Evaluate Reverse Polish Notation LeetCode Solution – Evaluate the value of an arithmetic expression in Reverse Polish Notation.

Valid operators are +-*, and /. Each operand may be an integer or another expression.

Note that the division between two integers should truncate toward zero.

It is guaranteed that the given RPN expression is always valid. That means the expression would always evaluate a result, and there will not be any division by zero operation.

Input: tokens = ["2","1","+","3","*"]
Output: 9
Explanation: ((2 + 1) * 3) = 9

Explanation

As we evaluate postfix expression manually we’ll follow the same approach of using a stack and performing an operation based on whether the current token is an operator or an operand.

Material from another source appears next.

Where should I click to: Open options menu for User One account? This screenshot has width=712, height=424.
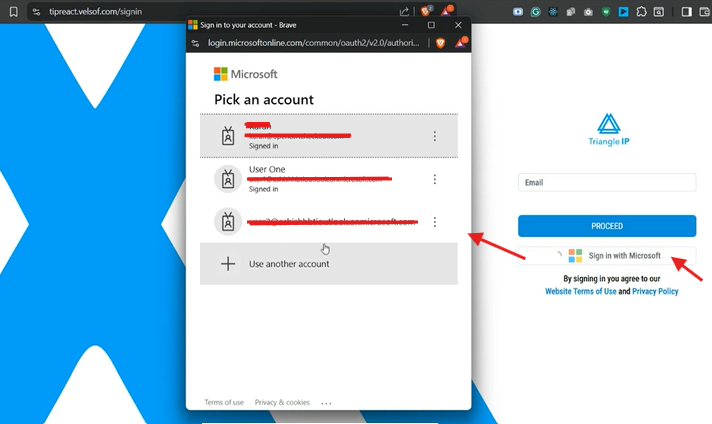tap(434, 179)
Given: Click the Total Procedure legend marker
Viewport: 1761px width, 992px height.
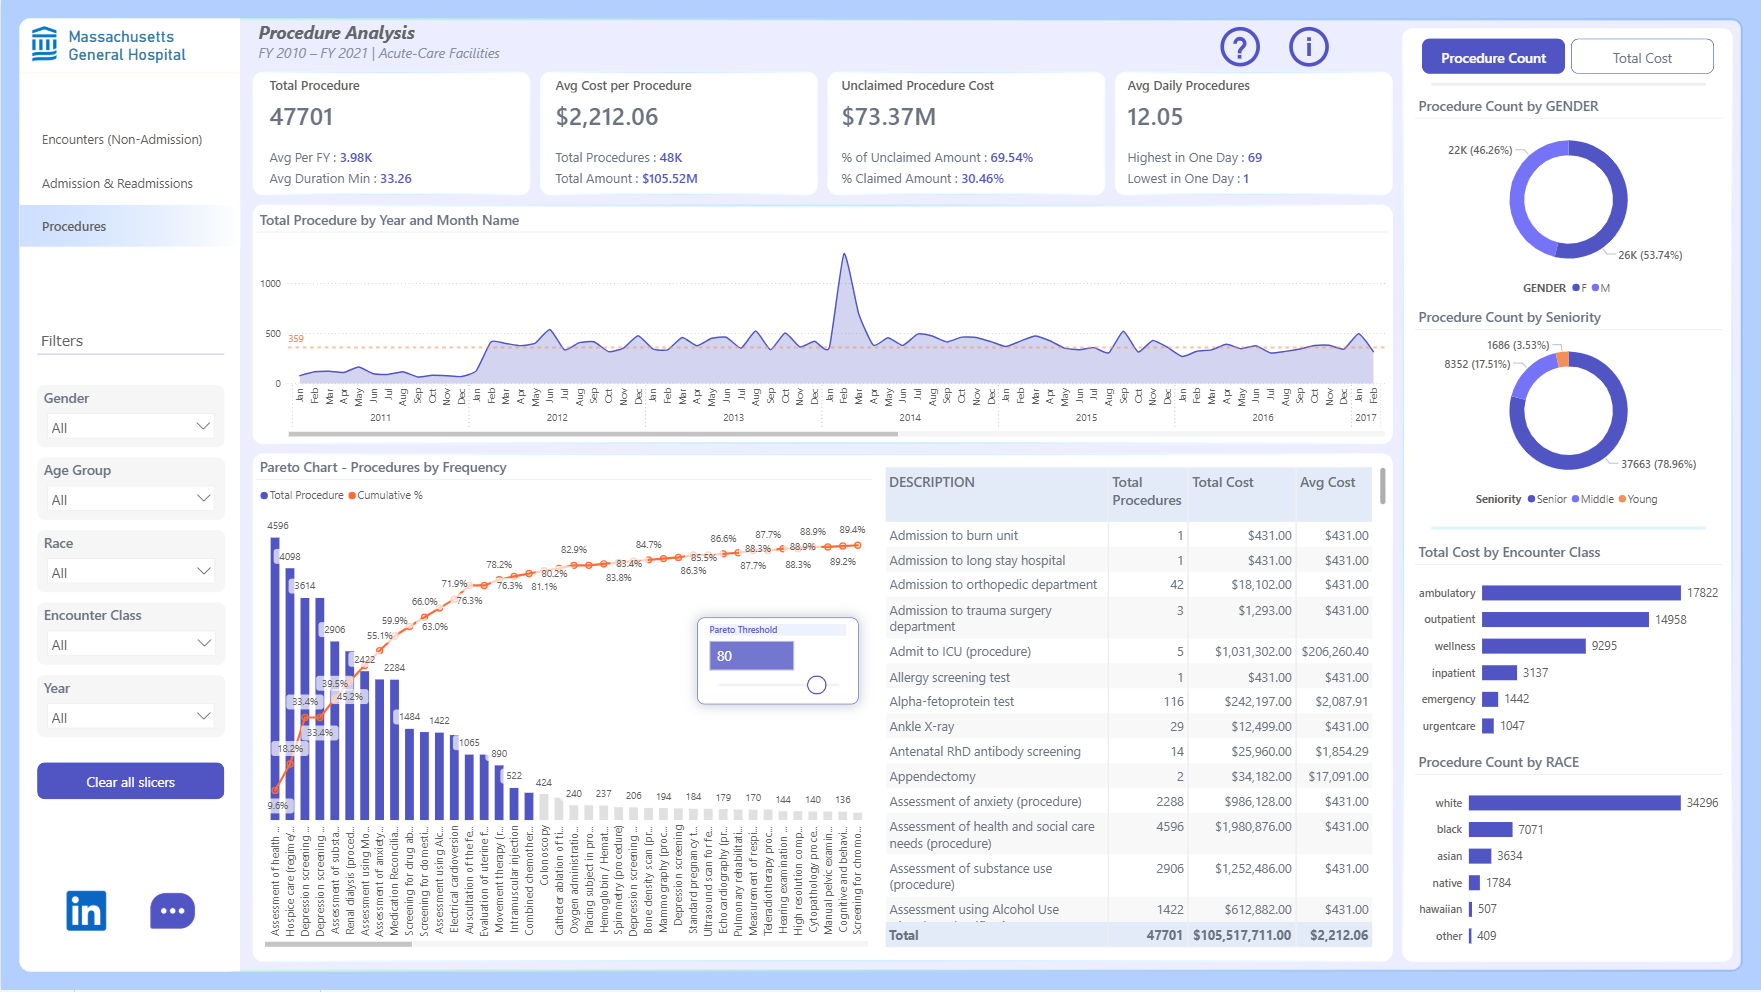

Evaluating a postfix expression is even easier than evaluating a normal expression because you don’t have to worry about operator precedence.
The structure of postfix expression is as follows:
ab*, where a and b can be operands, or expressions themselves, and * is an operator.

So our task is to first evaluate a, then b, then combine them as (a * b).
This can be done easily using a stack.
We iterate over the whole string while maintaining a stack of operands, following this algorithm:

  1. If the current token is an operation, go to step 2, else go to step 4
  2. Pop the first two elements from the stack. They will be b and a respectively (as the order of the operands is reversed due to the stack).
  3. Perform the requisite operation (a * b), and push the result back to the stack. go to step 5.
  4. Push the integer representation of the current token to the stack.
  5. Repeat steps 1 to 4 until the whole tokens array is traversed.
  6. Return the top element of the stack.

Code

C++ Code for Evaluate Reverse Polish Notation

class Solution {
public:
    int evalRPN(vector<string>& tokens) {
        unordered_map<string, function<int (int, int) > > map = {
            { "+" , [] (int a, int b) { return a + b; } },
            { "-" , [] (int a, int b) { return a - b; } },
            { "*" , [] (int a, int b) { return a * b; } },
            { "/" , [] (int a, int b) { return a / b; } }
        };
        std::stack<int> stack;
        for (string& s : tokens) {
            if (!map.count(s)) {
                stack.push(stoi(s));
            } else {
                int op1 = stack.top();
                stack.pop();
                int op2 = stack.top();
                stack.pop();
                stack.push(map[s](op2, op1));
            }
        }
        return stack.top();
    }
};

Java Code for Evaluate Reverse Polish Notation

import java.util.Stack;

public class Solution {
    public int evalRPN(String[] tokens) {
        int a,b;
    Stack<Integer> S = new Stack<Integer>();
    for (String s : tokens) {
      if(s.equals("+")) {
        S.add(S.pop()+S.pop());
      }
      else if(s.equals("/")) {
        b = S.pop();
        a = S.pop();
        S.add(a / b);
      }
      else if(s.equals("*")) {
        S.add(S.pop() * S.pop());
      }
      else if(s.equals("-")) {
        b = S.pop();
        a = S.pop();
        S.add(a - b);
      }
      else {
        S.add(Integer.parseInt(s));
      }
    }	
    return S.pop();
  }
}

Python Code for Evaluate Reverse Polish Notation

class Solution:
    # @param {string[]} tokens
    # @return {integer}
    def __init__(self):
        self.operators = {
            '+': lambda y, x: x + y,
            '-': lambda y, x: x - y,
            '*': lambda y, x: x * y,
            '/': lambda y, x: int(operator.truediv(x, y))
        }

    def evalRPN(self, tokens):
        if not tokens:
            return 0

        stack = []

        for token in tokens:
            if token in self.operators:
                stack.append(self.operators[token](stack.pop(), stack.pop()))
            else:
                stack.append(int(token))

        return stack[0]

Complexity Analysis for Evaluate Reverse Polish Notation LeetCode Solution

Time Complexity

O(N)

Space Complexity

O(N)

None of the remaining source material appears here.